> _WHAT THE EXERCISE ASKS_
Copy the following entries line for line, with no changes.

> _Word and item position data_
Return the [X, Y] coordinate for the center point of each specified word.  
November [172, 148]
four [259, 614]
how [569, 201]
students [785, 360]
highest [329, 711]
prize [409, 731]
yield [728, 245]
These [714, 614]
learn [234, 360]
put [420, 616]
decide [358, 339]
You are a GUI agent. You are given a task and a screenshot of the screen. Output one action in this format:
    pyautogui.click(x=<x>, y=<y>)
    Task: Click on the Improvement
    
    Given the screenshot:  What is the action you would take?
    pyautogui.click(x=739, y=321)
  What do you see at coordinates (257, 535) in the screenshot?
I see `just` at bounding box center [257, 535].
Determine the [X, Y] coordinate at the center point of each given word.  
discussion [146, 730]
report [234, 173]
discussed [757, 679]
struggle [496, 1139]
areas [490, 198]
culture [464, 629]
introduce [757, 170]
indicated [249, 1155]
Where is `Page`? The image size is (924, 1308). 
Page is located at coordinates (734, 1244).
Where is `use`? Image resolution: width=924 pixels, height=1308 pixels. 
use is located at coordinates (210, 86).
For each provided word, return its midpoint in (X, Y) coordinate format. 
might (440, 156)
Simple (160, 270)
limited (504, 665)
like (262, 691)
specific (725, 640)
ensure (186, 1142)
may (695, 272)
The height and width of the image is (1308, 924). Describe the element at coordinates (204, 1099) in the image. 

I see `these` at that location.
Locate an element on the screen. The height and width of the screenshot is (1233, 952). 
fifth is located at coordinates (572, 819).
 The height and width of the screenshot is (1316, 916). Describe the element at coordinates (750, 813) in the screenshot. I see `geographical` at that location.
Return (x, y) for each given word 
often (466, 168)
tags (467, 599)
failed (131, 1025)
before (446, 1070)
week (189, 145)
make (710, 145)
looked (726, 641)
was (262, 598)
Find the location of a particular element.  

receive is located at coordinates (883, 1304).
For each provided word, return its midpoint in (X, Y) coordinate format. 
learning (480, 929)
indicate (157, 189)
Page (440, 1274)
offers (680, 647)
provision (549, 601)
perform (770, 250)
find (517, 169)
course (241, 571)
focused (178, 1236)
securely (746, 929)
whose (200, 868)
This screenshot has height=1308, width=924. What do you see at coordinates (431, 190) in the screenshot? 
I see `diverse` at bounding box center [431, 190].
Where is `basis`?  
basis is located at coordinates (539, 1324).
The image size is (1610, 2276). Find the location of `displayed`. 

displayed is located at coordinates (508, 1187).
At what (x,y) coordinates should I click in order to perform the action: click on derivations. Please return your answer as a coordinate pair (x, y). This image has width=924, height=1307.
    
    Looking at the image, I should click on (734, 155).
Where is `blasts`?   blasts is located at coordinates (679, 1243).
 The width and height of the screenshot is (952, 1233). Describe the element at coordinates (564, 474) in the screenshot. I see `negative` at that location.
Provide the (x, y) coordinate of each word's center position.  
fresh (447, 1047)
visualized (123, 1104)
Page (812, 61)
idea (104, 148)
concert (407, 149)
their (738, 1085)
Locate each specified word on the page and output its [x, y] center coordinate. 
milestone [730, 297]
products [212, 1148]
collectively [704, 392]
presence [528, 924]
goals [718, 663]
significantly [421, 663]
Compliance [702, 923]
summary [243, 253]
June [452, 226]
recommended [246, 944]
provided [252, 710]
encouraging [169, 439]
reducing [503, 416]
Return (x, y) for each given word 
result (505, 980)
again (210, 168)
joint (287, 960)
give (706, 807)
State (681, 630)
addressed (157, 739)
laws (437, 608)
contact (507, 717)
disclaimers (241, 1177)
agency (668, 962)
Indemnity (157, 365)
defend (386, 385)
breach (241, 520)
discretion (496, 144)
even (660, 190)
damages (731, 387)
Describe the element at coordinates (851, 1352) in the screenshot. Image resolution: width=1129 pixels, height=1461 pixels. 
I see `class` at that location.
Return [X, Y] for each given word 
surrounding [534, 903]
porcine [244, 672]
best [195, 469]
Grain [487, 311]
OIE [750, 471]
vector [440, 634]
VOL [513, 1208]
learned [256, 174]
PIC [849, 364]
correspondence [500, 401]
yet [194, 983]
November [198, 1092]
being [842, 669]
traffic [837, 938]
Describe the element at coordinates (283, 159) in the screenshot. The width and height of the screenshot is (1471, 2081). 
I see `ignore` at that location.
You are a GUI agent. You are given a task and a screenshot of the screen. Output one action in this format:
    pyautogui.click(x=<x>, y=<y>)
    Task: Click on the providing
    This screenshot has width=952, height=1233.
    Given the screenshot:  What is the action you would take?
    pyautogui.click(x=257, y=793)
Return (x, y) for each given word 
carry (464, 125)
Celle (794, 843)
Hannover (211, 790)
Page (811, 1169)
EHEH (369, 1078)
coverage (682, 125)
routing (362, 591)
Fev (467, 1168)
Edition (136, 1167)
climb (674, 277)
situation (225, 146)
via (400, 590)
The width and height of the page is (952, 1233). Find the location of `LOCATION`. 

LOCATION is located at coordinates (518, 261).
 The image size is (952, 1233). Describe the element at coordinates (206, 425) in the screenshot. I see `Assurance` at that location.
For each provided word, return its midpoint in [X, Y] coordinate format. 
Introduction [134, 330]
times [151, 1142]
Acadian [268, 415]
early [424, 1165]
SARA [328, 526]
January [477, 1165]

> _FULL OUTPUT_
Return the [X, Y] coordinate for the center point of each specified word.  
November [172, 148]
four [259, 614]
how [569, 201]
students [785, 360]
highest [329, 711]
prize [409, 731]
yield [728, 245]
These [714, 614]
learn [234, 360]
put [420, 616]
decide [358, 339]
You are a GUI agent. You are given a task and a screenshot of the screen. Output one action in this format:
    pyautogui.click(x=<x>, y=<y>)
    Task: Click on the Improvement
    
    Given the screenshot:  What is the action you would take?
    pyautogui.click(x=739, y=321)
  What do you see at coordinates (257, 535) in the screenshot?
I see `just` at bounding box center [257, 535].
Determine the [X, Y] coordinate at the center point of each given word.  
discussion [146, 730]
report [234, 173]
discussed [757, 679]
struggle [496, 1139]
areas [490, 198]
culture [464, 629]
introduce [757, 170]
indicated [249, 1155]
Where is `Page`? The image size is (924, 1308). 
Page is located at coordinates (734, 1244).
Where is `use`? Image resolution: width=924 pixels, height=1308 pixels. 
use is located at coordinates (210, 86).
For each provided word, return its midpoint in (X, Y) coordinate format. 
might (440, 156)
Simple (160, 270)
limited (504, 665)
like (262, 691)
specific (725, 640)
ensure (186, 1142)
may (695, 272)
The height and width of the image is (1308, 924). Describe the element at coordinates (204, 1099) in the image. 

I see `these` at that location.
Locate an element on the screen. The height and width of the screenshot is (1233, 952). 
fifth is located at coordinates (572, 819).
 The height and width of the screenshot is (1316, 916). Describe the element at coordinates (750, 813) in the screenshot. I see `geographical` at that location.
Return (x, y) for each given word 
often (466, 168)
tags (467, 599)
failed (131, 1025)
before (446, 1070)
week (189, 145)
make (710, 145)
looked (726, 641)
was (262, 598)
Find the location of a particular element.  

receive is located at coordinates (883, 1304).
For each provided word, return its midpoint in (X, Y) coordinate format. 
learning (480, 929)
indicate (157, 189)
Page (440, 1274)
offers (680, 647)
provision (549, 601)
perform (770, 250)
find (517, 169)
course (241, 571)
focused (178, 1236)
securely (746, 929)
whose (200, 868)
This screenshot has height=1308, width=924. What do you see at coordinates (431, 190) in the screenshot? 
I see `diverse` at bounding box center [431, 190].
Where is `basis`?  
basis is located at coordinates (539, 1324).
The image size is (1610, 2276). Find the location of `displayed`. 

displayed is located at coordinates (508, 1187).
At what (x,y) coordinates should I click in order to perform the action: click on derivations. Please return your answer as a coordinate pair (x, y). This image has width=924, height=1307.
    
    Looking at the image, I should click on (734, 155).
Where is `blasts`?   blasts is located at coordinates (679, 1243).
 The width and height of the screenshot is (952, 1233). Describe the element at coordinates (564, 474) in the screenshot. I see `negative` at that location.
Provide the (x, y) coordinate of each word's center position.  
fresh (447, 1047)
visualized (123, 1104)
Page (812, 61)
idea (104, 148)
concert (407, 149)
their (738, 1085)
Locate each specified word on the page and output its [x, y] center coordinate. 
milestone [730, 297]
products [212, 1148]
collectively [704, 392]
presence [528, 924]
goals [718, 663]
significantly [421, 663]
Compliance [702, 923]
summary [243, 253]
June [452, 226]
recommended [246, 944]
provided [252, 710]
encouraging [169, 439]
reducing [503, 416]
Return (x, y) for each given word 
result (505, 980)
again (210, 168)
joint (287, 960)
give (706, 807)
State (681, 630)
addressed (157, 739)
laws (437, 608)
contact (507, 717)
disclaimers (241, 1177)
agency (668, 962)
Indemnity (157, 365)
defend (386, 385)
breach (241, 520)
discretion (496, 144)
even (660, 190)
damages (731, 387)
Describe the element at coordinates (851, 1352) in the screenshot. Image resolution: width=1129 pixels, height=1461 pixels. 
I see `class` at that location.
Return [X, Y] for each given word 
surrounding [534, 903]
porcine [244, 672]
best [195, 469]
Grain [487, 311]
OIE [750, 471]
vector [440, 634]
VOL [513, 1208]
learned [256, 174]
PIC [849, 364]
correspondence [500, 401]
yet [194, 983]
November [198, 1092]
being [842, 669]
traffic [837, 938]
Describe the element at coordinates (283, 159) in the screenshot. The width and height of the screenshot is (1471, 2081). 
I see `ignore` at that location.
You are a GUI agent. You are given a task and a screenshot of the screen. Output one action in this format:
    pyautogui.click(x=<x>, y=<y>)
    Task: Click on the providing
    This screenshot has width=952, height=1233.
    Given the screenshot:  What is the action you would take?
    pyautogui.click(x=257, y=793)
Return (x, y) for each given word 
carry (464, 125)
Celle (794, 843)
Hannover (211, 790)
Page (811, 1169)
EHEH (369, 1078)
coverage (682, 125)
routing (362, 591)
Fev (467, 1168)
Edition (136, 1167)
climb (674, 277)
situation (225, 146)
via (400, 590)
The width and height of the page is (952, 1233). Find the location of `LOCATION`. 

LOCATION is located at coordinates (518, 261).
 The image size is (952, 1233). Describe the element at coordinates (206, 425) in the screenshot. I see `Assurance` at that location.
For each provided word, return its midpoint in [X, Y] coordinate format. 
Introduction [134, 330]
times [151, 1142]
Acadian [268, 415]
early [424, 1165]
SARA [328, 526]
January [477, 1165]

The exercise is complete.